The market generally opens around five in the morning, and by seven most of the ice has melted. The food, however, is a good deal fresher to start with than you’ll likely find in a modern air-conditioned supermarket. The plucked chickens are hanging from hooks, and their throats were cut only an hour or two before going on sale. In some markets, they’ll cut the chicken’s throat while you wait.
That’s fresh chicken.
Being so-called ‘free-range’ fowl that Western health food fanatics are so fond of, but seldom ever eat, means that these little darlings might well have been rummaging through your garbage pit only yesterday. In other words, you may have been eating bits and pieces of the same meal for a long time. Sort of like what the Spanish have been doing with sherry for hundreds of years.
The vast majority of seafood is also fresh. Swimming around minding their own business a few hours earlier, suddenly the fish are all screaming, ‘The sea is rising! The sea is rising!’ Of course, the sea wasn’t rising for the fish anymore than the sky was falling for that silly chicken. What was rising was a fisherman’s net, and then, lo and behold, the fish are on the deck of a longtail boat flopping about like fish out of water. Some of them are packed on ice, and others are put in pails of water. You can buy them dead or alive.
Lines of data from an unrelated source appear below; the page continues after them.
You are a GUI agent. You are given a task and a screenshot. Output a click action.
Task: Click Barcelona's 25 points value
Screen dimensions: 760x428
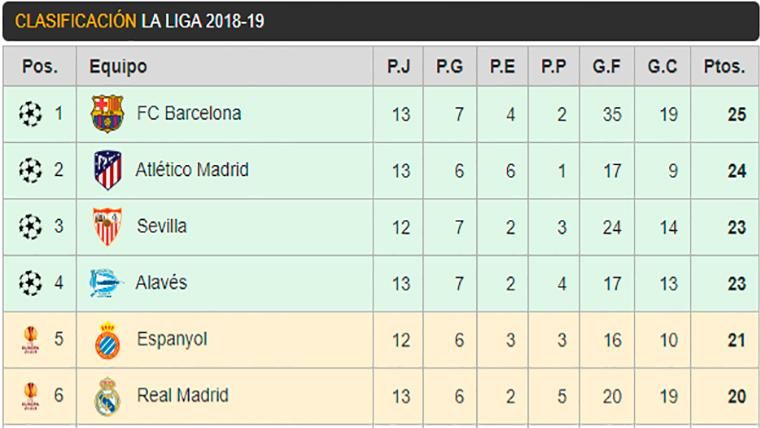point(737,114)
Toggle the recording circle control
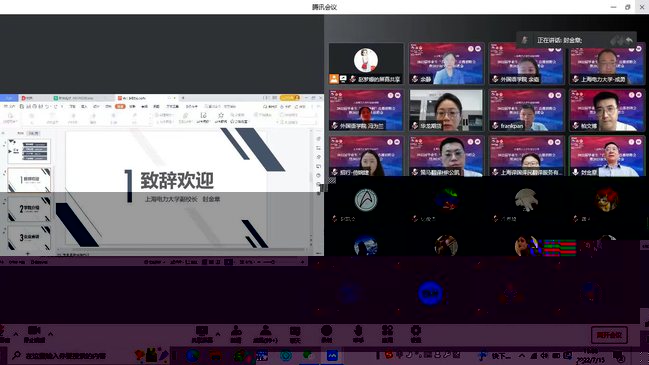 (x=327, y=334)
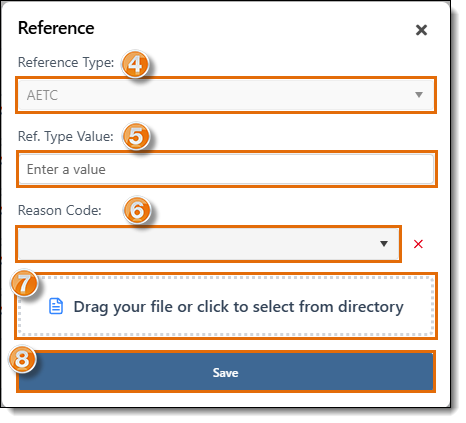The image size is (466, 423).
Task: Click the Reference Type dropdown arrow
Action: [x=419, y=95]
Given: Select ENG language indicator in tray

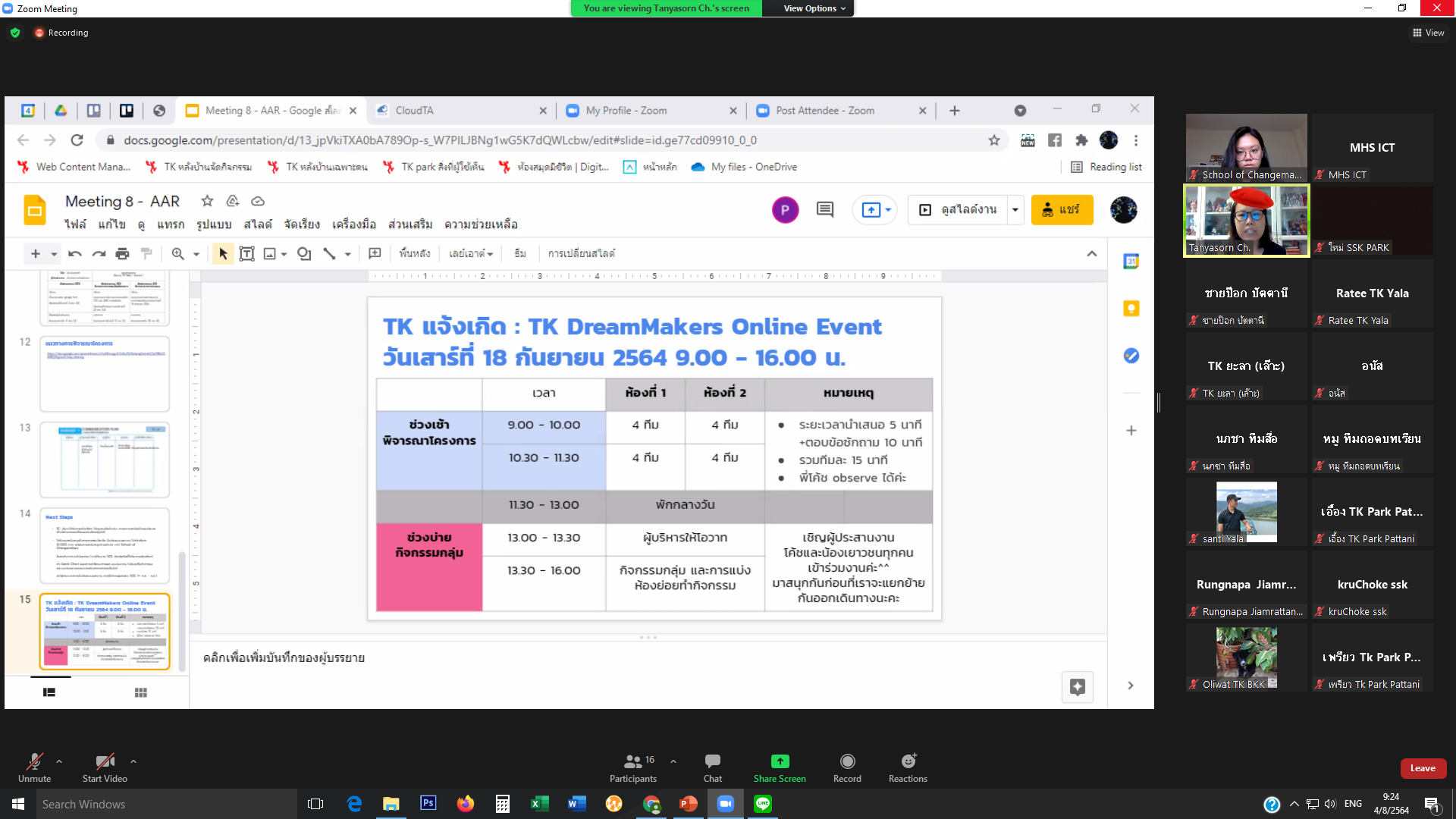Looking at the screenshot, I should (x=1353, y=804).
So far, you may be thinking these open-air markets should be closer to home. Maybe you’d like one in your neighborhood. Well that’s because you ain’t seen the flies. They’re all over the fresh dead flesh. You ain’t seen the rats scurrying along the open drainage system. You ain’t seen the scurvy dog gnawing on a buffalo bone, and you for sure ain’t seen the blood and guts of various animal kingdom creatures splattered all over every which-a-way.
The best advice when shopping at one of these markets is to get there early, get your grub, and get out. Go home, wash all the fresh meat with clean water and a little vinegar, pack it in ice, knock back a shot of whiskey, and pray you’re hungry before the ice melts.”